Given records:
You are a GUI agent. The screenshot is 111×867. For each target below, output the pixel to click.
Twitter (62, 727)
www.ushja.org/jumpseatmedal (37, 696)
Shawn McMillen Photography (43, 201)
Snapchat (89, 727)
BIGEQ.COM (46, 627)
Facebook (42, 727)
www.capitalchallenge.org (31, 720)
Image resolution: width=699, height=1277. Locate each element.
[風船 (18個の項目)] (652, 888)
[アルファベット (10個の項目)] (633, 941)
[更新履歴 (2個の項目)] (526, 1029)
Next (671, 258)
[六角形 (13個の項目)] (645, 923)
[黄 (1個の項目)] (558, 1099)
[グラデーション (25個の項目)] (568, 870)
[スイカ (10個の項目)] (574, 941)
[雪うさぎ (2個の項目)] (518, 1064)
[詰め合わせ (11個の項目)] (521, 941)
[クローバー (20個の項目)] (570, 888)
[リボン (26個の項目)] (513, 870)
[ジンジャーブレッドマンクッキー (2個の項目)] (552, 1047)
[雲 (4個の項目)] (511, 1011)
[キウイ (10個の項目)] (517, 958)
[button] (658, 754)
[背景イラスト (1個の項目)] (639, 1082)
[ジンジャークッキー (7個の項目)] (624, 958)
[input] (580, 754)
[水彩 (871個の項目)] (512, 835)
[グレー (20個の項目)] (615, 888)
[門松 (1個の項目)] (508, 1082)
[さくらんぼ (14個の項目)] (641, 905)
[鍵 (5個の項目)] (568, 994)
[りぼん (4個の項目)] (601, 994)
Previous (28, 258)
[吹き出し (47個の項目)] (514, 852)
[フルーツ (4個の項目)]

Problem statement: Add 30 to every coordinate in the answers and write each line out again in full, starting at the line that has "[グラデーション (25個の項目)] (568, 870)" and stopping after the last line of the records, both ends included.

The reply:
[グラデーション (25個の項目)] (598, 900)
[スイカ (10個の項目)] (604, 971)
[雪うさぎ (2個の項目)] (548, 1094)
[詰め合わせ (11個の項目)] (551, 971)
[クローバー (20個の項目)] (600, 918)
[リボン (26個の項目)] (543, 900)
[ジンジャーブレッドマンクッキー (2個の項目)] (582, 1077)
[雲 (4個の項目)] (541, 1041)
[キウイ (10個の項目)] (547, 988)
[button] (688, 784)
[背景イラスト (1個の項目)] (669, 1112)
[ジンジャークッキー (7個の項目)] (654, 988)
[input] (610, 784)
[水彩 (871個の項目)] (542, 865)
[グレー (20個の項目)] (645, 918)
[門松 (1個の項目)] (538, 1112)
[さくらんぼ (14個の項目)] (671, 935)
[鍵 (5個の項目)] (598, 1024)
[りぼん (4個の項目)] (631, 1024)
Previous (58, 288)
[吹き出し (47個の項目)] (544, 882)
[フルーツ (4個の項目)]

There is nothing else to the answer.